==== Data section

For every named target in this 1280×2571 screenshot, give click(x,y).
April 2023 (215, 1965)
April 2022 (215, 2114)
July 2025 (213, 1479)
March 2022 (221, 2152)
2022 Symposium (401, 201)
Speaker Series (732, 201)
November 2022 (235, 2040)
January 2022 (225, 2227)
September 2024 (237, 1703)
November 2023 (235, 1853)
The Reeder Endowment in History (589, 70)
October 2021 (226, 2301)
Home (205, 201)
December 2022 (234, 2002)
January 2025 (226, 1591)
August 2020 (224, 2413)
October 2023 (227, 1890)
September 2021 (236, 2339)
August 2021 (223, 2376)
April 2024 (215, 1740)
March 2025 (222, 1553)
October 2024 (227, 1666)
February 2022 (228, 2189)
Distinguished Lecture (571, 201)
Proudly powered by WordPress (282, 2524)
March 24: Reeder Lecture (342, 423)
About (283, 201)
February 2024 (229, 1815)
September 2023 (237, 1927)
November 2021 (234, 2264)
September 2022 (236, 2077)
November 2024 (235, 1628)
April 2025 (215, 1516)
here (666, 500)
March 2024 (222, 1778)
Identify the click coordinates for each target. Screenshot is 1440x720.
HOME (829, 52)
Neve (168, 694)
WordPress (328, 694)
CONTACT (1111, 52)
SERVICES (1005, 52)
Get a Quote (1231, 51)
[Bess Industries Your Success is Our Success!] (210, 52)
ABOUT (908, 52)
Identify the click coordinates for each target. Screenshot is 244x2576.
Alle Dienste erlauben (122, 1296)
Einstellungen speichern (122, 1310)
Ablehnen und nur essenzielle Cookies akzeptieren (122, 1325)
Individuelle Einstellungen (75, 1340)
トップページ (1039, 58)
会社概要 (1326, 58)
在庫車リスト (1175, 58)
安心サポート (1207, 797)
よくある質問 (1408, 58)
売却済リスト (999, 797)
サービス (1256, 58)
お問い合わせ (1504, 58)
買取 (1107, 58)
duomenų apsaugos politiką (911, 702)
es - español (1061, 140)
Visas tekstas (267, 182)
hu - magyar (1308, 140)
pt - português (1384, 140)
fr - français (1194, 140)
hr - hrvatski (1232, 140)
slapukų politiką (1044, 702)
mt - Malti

========

_Problem to work on_
Pull out every line of the material above that contains the string "each", treating uppercase and lowercase as different.

_Worked solution_
Identify the click coordinates for each target. Screenshot is 1440x720.
Identify the click coordinates for each target. Screenshot is 244x2576.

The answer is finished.